Tuhan pun berdiri di atas mimbar, lalu
mengangkat kedua tangannya. Ia pun berkata, “Aku berkati kalian semua!”
“Salam!” Ucap seluruh anggota rapat secara
serempak.
Setelah itu para anggota rapat kembali
duduk di kursi yang ada di belakangnya.
Tuhan pun segera membuka acara rapat akhir
tahun dengan pidato kecil. Ia sama sekali tidak mengeluarkan secarik kertas,
seperti yang dilakukan oleh seorang presiden atau pejabat pemerintah yang
pernah kulihat di televisi.
“Seperti biasa rapat akhir tahun kali ini,
semata-mata hanya untuk menjalin kebersamaan dan melanjutkan misi kita di dunia
ini. Namun hari ini aku akan membuatnya berbeda dibandingkan dengan tahun-tahun
sebelumnya, karena tahun ini, adalah tahun yang sangat istemewa. Natal, Idul Fitri
saling berdekatan hari dan tanggalnya, kemudian akan disusul dengan tahun
baru,” Tuhan mengambil segelas air putih yang ada di dekatnya dan meminumnya
sedikit, lalu mengambil sapu tangan putih bersih yang terlipat rapi di sebelah
gelas dan menyeka keringat di wajahnya. “Karena waktuku yang sangat sempit,
maka langsung saja pada pokok permasalahan. Aku akan langsung membagi-bagikan
tugas sesuai keahlian dan kepintaran kalian semua.”
Suasana tetap tidak berubah, sangat hening.

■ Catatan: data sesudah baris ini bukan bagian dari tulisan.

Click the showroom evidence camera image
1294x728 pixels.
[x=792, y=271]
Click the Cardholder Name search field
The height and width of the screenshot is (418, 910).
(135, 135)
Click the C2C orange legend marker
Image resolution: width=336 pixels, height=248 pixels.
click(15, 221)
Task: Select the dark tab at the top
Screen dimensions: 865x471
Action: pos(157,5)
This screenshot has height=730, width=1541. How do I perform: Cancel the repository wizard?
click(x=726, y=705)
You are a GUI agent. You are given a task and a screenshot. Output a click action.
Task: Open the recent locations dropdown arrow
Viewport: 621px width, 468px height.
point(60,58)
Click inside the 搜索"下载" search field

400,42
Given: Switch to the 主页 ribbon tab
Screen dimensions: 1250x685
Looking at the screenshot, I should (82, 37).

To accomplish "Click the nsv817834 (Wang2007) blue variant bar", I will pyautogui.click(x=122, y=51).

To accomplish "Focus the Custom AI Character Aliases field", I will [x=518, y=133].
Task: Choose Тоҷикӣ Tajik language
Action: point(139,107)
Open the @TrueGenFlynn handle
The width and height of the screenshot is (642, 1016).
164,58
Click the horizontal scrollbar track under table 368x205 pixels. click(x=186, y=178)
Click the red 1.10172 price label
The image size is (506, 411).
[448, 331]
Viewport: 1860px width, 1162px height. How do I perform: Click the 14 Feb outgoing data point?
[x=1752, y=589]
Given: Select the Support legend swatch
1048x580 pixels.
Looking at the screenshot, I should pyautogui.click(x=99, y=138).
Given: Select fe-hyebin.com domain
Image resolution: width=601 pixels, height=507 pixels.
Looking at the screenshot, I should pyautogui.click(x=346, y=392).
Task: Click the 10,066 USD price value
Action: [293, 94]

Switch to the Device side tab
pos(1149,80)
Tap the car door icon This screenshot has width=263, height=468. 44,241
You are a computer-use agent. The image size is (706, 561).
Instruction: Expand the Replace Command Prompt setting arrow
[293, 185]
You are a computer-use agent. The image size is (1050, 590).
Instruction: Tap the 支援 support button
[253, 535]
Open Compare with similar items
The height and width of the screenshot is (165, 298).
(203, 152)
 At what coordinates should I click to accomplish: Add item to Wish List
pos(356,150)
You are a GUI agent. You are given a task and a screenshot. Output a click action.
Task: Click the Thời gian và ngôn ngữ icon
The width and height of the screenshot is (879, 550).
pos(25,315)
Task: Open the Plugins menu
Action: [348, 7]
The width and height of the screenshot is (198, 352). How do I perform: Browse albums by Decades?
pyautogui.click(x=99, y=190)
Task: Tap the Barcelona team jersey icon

Semua anggota rapat yang ada di ruangan ini tidak ada yang mengeluarkan sepatah
katapun, bahkan mereka tidak ada yang berbisik-bisik, ataupun bertanya dengan
sebelah-nya. Para anggota rapat benar-benar sangat serius, sama sekali tidak
ada yang bercanda, atau mengutak-atik ponsel. Mata mereka semua tertuju pada
mimbar, pada Tuhan. Mungkin mereka sangat takut akan kehebatan Tuhan, yang
sudah terdengar pamornya sejak dari jaman dulu kala. Jadi seandainya mereka
membuat kesalahan, bisa-bisa mereka dapat kutukan.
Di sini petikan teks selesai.